Pests and Diseases Affecting Vines
Do not be put off by the length of this list. Well-grown grapes are not particularly prone to. Rather they suffer from a wide range of troubles, many of which are extremely rare and which you are very unlikely to meet, especially if you correctly spray with a tar oil wash during the winter.
Red spider mite: This pest occurs most commonly in greenhouses which are too dry and the best precaution is frequent damping down and watering. The leaves of infested vines become speckled greyish green and are covered, particularly on the undersides, with tiny pale red insects only just visible to the naked eye but which can be seen clearly with a hand lens. Seriously attacked leaves turn yellow and die.
The most effective control is to fumigate the greenhouse with azobenzene. Alternatively, you can spray with malathion.
Greenfly: pale green leaves with curled tips are a symptom of the attack of greenfly. The small green insects can be seen on the leaves and stems. You are unlikely to be bothered with this pest if the vines have been sprayed with tar oil during the winter, as the oil destroys the wintering eggs. If you do suffer from greenfly during the summer, however, pinch off all infected leaves and burn them. Then spray the vines with bioresmethrin or malathion.
Scale insects: scale insects are flat, dark brown and oval-shaped insects, about 2 mm long, which feed by sucking the sap, mainly from the bark of the vine. The insects themselves are difficult to spot against the bark, as they are the same colour, but they often exude a sticky substance, called honeydew, which is usually accompanied by a black mould. The bark of infected plants is thus black and sticky. Sponge off the sooty mould and then scrape off as many insects as possible with the back of knife. Scrape the insects onto a piece of paper and then burn them. Kill any remaining on the vine by spraying with malathion; repeat at ten day intervals if necessary.
Mealy bug: these small white insects feed in a similar way to scale insects, living on the bark and leaves and sucking the sap of the plants. The most obvious symptom of an infestation is a white or grey cotton wool-like fluff on the shoots. During the winter the bugsbeneath the bark and a useful precaution is to scrape the bark with the back of a knife to dislodge them. A winter wash of tar oil also gives valuable protection. In addition they can be controlled by spraying with malathion; but if you use a spray, make sure to add a wetting agent. The fluff which surrounds the insects-is waxy and repels the spray if no wetting agent is added.
Botrytis (Grey mould, Noble rot): this fungus is only likely to occur in cool, wet conditions and is most common in unheated greenhouses in the autumn. It appears as a furry, greyish growth on the berries and foliage. The disease concentrates the sugar content of the grapes without rotting them completely and if wine is made from the diseased grapes it has a sweet, luscious flavour. In the Sauternes district of France, the disease is encouraged by commercial wine growers to enable them to produce sweet Sauternes wines. It is important, however, that the grapes are nearly ripe before they become diseased, if they are not the bunches may drop prematurely. If your grapes become diseased when they are nearly ripe and you intend to make wine from them, then count yourself lucky and leave the disease alone. If the berries are unripe, or you want dessert grapes, however, spray them with benomyl.

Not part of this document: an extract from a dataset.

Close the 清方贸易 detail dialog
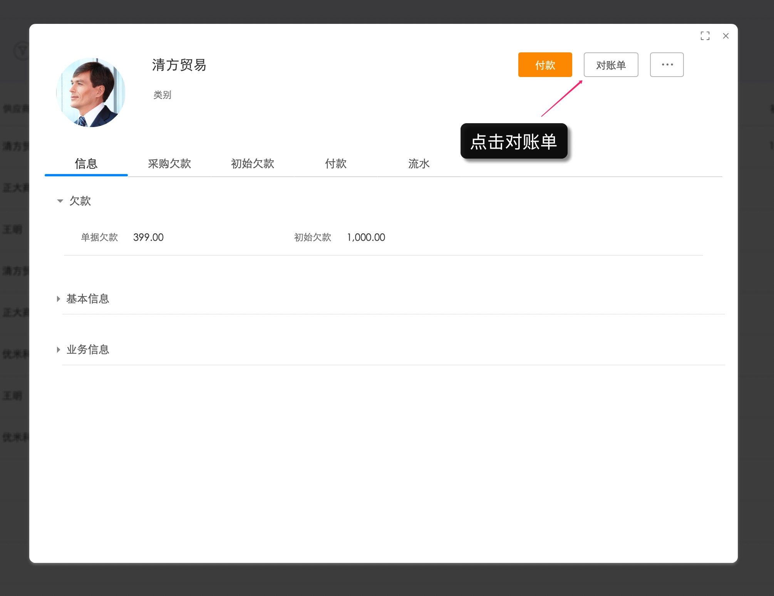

Honey fungus: this is serious, although, luckily, it is only common on badly drained. Honey fungus infects the roots, particularly where they join the stem just below the soil surface. If the bark is removed at, or just below, soil level, fungus can be seen as a white, flat, fan-like growth on the surface of the exposed wood. The fungus sends out creeping, black bootlace-like threads below the soil surface to infect other plants and it also produces honey-coloured toadstools on the ground around the stems of infected plants.
Infected plants die within a year or two. There is no successful cure for honey fungus and the best you can do is to prevent the disease spreading. Dig up infected plants, with as much root as possible, and burn them. Then fork the soil and sterilize it with a 2% formaldehyde solution. If there are other plants growing in the greenhouse, remove them before treatment.
Crown gall: crown gall is a bacterial disease which causes gnarled tumour-like growths at the base of the stem. Infected plants are not seriously harmed, however, and the disease can be safely ignored.
Dead arm: this disease can be recognized by elongated black spots on the lower parts of young shoots and on the leaves. It is most serious in spring when it attacks the base of the shoots near to the main stem—and can effectively kill the whole shoot. Since the disease over-winters as a sporing body on the vine, spraying the vines with tar oil in the winter is the best precaution. If, despite spraying, the disease is noticed in the spring, spray with captan.
Spray damage: spirally twisted shoots and small, cupped leaves are probably the effects of spray damage by hormone weedkiller. Vines are extremely sensitive to these weedkillers and if any spraying is to be done in the vicinity of your greenhouse close all the ventilators and doors. Do not store weedkillers in the greenhouse.
Splitting: split berries are usually caused by irregular watering. Water the vines regularly during the season.